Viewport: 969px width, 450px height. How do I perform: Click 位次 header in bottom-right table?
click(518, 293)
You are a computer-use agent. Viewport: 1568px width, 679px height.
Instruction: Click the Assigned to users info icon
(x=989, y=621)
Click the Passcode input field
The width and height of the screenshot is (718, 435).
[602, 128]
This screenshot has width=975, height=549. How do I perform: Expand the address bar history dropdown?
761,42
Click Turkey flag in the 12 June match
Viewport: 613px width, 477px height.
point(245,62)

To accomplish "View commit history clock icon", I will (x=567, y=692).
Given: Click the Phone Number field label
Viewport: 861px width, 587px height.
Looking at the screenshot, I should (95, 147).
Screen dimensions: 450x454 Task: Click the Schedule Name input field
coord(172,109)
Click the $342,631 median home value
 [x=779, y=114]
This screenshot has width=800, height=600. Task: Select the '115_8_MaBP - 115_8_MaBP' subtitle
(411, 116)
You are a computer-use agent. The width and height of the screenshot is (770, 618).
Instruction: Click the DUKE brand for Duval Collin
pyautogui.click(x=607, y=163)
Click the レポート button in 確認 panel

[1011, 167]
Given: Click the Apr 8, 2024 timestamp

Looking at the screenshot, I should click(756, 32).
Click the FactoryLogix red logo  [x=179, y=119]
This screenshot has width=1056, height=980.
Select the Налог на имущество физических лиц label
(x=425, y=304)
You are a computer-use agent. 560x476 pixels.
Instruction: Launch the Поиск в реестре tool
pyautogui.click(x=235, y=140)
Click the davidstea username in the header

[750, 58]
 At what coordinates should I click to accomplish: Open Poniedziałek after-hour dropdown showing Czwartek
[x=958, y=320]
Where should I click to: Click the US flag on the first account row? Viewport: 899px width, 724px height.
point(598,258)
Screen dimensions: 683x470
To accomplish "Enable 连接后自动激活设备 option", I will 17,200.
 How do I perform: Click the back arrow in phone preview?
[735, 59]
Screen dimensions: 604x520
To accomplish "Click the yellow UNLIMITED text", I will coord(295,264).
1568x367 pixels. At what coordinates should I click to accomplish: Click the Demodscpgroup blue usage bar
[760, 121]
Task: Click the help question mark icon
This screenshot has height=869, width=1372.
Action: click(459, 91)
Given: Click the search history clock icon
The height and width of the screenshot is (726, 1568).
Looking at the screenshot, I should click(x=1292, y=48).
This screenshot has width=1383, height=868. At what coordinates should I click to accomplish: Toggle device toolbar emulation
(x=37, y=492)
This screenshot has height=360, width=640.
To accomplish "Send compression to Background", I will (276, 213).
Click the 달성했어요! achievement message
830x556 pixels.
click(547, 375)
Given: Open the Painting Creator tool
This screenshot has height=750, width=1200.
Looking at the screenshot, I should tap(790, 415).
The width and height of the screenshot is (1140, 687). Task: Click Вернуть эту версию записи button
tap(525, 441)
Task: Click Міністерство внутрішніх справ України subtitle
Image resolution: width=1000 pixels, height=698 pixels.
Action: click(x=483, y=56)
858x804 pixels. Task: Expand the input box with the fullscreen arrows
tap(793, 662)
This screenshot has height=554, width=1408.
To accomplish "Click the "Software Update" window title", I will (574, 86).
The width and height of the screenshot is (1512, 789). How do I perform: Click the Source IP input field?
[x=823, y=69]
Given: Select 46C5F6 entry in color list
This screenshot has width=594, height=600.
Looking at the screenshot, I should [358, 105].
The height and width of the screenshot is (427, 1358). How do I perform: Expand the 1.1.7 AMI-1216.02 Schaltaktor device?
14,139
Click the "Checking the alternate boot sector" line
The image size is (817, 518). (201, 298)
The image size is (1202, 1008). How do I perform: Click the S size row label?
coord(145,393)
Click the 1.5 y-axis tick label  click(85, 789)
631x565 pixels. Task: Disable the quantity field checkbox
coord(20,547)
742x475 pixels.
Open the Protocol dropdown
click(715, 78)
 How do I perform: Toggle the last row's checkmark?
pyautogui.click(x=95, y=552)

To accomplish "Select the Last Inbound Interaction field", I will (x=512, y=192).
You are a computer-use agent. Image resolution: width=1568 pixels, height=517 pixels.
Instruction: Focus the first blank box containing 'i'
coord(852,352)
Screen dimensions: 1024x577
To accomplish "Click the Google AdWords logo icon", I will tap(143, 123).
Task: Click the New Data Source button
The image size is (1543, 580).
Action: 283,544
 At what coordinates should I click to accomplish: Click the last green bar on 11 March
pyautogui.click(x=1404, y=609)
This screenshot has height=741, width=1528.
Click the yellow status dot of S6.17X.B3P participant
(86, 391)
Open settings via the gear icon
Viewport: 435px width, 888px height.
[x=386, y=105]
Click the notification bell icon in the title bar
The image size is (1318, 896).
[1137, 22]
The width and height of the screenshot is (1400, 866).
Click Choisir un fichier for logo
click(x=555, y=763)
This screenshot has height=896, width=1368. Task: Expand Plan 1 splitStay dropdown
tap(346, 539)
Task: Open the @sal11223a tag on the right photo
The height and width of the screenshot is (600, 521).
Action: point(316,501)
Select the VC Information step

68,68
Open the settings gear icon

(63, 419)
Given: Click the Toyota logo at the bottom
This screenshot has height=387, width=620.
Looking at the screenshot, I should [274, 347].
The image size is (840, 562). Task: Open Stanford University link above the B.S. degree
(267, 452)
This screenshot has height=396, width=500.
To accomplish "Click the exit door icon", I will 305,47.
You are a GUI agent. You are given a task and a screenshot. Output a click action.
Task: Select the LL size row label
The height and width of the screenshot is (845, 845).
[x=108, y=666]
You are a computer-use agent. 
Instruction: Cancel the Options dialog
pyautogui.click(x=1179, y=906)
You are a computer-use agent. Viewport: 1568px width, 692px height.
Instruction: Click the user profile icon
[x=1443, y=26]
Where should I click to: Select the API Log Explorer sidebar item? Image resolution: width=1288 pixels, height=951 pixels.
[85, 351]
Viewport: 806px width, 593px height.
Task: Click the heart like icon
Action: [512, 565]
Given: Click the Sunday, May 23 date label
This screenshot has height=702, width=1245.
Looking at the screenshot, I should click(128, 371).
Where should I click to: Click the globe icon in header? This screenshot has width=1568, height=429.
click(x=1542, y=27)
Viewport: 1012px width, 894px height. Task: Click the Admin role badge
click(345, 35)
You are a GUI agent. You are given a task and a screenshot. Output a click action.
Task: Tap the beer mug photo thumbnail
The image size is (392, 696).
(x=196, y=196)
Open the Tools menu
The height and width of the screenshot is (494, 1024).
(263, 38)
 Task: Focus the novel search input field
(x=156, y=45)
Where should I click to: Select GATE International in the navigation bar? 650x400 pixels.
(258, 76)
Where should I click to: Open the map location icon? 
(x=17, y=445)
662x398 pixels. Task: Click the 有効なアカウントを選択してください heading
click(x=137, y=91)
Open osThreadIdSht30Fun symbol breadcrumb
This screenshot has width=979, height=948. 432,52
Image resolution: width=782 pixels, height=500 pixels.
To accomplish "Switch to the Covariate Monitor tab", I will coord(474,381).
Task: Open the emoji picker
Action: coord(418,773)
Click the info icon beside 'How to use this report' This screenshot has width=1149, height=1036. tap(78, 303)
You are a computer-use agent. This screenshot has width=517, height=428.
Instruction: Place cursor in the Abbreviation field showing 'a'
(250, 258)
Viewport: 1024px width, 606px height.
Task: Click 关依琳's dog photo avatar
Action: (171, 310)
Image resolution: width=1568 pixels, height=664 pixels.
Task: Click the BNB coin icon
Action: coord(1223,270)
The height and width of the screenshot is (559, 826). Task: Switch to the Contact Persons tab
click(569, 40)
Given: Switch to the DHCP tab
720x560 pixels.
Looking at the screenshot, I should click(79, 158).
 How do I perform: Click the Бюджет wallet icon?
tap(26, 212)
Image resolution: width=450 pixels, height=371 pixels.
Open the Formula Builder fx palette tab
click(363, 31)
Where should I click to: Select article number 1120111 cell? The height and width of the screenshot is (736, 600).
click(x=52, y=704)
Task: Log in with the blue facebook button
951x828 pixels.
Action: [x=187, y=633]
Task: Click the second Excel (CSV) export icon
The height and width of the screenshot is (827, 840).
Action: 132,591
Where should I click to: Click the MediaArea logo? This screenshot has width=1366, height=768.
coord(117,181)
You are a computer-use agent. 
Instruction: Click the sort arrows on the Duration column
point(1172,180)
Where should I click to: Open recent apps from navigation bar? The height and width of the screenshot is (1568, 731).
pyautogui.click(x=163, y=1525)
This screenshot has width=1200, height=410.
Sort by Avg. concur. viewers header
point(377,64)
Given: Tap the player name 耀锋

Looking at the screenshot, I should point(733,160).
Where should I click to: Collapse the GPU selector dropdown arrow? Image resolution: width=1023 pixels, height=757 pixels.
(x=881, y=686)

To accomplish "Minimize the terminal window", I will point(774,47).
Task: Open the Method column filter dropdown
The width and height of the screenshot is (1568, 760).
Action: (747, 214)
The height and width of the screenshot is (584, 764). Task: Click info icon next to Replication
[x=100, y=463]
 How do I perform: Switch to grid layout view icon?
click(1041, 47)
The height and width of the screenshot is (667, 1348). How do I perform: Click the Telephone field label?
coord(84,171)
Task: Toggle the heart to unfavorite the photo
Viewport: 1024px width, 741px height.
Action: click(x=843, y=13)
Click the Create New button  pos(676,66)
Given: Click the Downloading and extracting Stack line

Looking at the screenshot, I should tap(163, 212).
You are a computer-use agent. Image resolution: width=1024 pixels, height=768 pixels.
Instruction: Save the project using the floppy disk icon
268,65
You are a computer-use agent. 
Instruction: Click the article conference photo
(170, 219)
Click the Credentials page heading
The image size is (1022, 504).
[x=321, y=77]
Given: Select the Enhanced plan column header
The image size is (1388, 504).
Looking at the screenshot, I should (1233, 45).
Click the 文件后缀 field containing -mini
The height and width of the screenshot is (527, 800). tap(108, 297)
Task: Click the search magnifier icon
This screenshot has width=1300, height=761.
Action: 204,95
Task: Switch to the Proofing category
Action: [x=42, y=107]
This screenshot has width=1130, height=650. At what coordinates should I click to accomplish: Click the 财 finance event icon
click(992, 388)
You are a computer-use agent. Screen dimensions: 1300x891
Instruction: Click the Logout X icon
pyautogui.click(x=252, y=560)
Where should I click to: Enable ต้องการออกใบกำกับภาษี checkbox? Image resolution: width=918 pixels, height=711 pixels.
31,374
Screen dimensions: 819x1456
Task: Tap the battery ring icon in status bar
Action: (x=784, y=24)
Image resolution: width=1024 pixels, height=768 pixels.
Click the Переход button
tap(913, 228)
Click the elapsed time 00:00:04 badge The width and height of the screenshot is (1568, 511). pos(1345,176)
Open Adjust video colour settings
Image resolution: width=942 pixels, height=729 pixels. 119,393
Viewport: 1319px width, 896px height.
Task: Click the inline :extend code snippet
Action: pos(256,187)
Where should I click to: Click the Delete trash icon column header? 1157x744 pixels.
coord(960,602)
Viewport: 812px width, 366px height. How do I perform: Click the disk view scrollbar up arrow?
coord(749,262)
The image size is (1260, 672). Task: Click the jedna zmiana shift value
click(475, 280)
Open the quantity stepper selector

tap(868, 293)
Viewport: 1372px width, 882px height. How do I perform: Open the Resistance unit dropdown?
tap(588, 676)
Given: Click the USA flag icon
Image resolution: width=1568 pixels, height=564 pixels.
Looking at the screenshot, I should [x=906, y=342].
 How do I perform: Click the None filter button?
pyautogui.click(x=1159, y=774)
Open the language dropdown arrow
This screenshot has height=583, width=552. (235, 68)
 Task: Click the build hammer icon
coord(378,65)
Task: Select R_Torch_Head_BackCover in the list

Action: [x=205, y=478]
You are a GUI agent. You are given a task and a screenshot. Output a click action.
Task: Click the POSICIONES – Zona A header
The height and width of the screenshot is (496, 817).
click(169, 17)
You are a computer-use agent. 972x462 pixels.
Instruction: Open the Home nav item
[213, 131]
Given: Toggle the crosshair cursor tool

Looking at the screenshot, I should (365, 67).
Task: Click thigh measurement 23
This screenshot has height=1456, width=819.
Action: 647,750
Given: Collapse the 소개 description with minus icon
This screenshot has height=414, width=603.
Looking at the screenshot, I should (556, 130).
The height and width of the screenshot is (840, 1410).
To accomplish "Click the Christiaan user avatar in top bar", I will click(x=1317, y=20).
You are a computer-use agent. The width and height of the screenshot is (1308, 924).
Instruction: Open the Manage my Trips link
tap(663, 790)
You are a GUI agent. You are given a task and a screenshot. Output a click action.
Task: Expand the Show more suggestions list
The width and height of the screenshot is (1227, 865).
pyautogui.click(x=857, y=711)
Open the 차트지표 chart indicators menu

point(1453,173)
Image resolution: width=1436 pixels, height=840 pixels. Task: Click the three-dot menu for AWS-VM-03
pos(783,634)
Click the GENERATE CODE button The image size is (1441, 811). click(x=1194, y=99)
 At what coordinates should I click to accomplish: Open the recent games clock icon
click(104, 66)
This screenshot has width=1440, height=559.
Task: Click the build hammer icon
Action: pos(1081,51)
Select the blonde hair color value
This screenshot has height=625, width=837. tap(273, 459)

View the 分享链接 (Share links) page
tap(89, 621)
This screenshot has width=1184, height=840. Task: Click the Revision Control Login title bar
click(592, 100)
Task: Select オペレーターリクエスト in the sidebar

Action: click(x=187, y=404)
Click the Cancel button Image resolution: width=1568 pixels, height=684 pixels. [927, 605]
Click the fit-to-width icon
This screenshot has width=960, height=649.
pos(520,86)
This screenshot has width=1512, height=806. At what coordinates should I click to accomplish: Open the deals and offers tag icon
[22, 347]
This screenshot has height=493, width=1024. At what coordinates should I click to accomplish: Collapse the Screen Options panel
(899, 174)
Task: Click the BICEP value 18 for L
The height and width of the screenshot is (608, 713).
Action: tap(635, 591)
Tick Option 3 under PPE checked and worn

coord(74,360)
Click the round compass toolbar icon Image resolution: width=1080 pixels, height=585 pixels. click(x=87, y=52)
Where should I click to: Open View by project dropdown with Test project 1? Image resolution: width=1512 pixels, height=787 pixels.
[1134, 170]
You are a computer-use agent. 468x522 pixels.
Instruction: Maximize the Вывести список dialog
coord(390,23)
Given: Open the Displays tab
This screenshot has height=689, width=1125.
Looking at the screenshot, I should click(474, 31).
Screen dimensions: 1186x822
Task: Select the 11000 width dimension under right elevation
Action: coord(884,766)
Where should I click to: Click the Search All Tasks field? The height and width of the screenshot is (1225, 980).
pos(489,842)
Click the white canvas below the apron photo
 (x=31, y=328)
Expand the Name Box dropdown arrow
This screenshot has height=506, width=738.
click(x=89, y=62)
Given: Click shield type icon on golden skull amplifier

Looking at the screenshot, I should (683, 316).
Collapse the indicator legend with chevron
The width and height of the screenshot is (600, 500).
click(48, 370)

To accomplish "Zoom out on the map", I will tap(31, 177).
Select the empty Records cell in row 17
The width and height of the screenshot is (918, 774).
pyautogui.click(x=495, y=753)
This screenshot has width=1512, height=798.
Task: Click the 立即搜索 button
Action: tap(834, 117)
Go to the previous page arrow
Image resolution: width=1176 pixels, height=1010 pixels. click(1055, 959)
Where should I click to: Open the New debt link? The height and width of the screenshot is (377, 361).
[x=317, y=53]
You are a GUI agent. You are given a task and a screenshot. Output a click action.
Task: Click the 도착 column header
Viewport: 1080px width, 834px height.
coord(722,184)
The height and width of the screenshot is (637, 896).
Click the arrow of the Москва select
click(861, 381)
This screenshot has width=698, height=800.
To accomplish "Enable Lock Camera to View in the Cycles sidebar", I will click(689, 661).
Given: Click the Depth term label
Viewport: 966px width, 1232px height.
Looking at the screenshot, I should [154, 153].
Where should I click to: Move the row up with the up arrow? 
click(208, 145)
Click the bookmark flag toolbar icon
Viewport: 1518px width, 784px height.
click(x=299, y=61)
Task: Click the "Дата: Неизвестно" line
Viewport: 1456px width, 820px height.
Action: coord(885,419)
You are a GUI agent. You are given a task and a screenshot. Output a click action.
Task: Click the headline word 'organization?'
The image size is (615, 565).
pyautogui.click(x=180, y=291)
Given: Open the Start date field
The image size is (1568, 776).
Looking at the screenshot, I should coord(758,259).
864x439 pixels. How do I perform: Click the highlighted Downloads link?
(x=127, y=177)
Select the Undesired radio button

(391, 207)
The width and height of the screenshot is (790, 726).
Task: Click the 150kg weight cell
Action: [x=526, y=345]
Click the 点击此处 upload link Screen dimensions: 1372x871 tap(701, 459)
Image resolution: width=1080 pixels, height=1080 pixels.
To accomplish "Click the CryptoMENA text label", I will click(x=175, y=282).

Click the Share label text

### What is needed:
Extract the lines above, from the first one through the one containing "You are a computer-use agent. Viewport: 1568px width, 679px", and return only those, unchanged.

### Answer below:
Viewport: 969px width, 450px height. How do I perform: Click 位次 header in bottom-right table?
click(518, 293)
You are a computer-use agent. Viewport: 1568px width, 679px height.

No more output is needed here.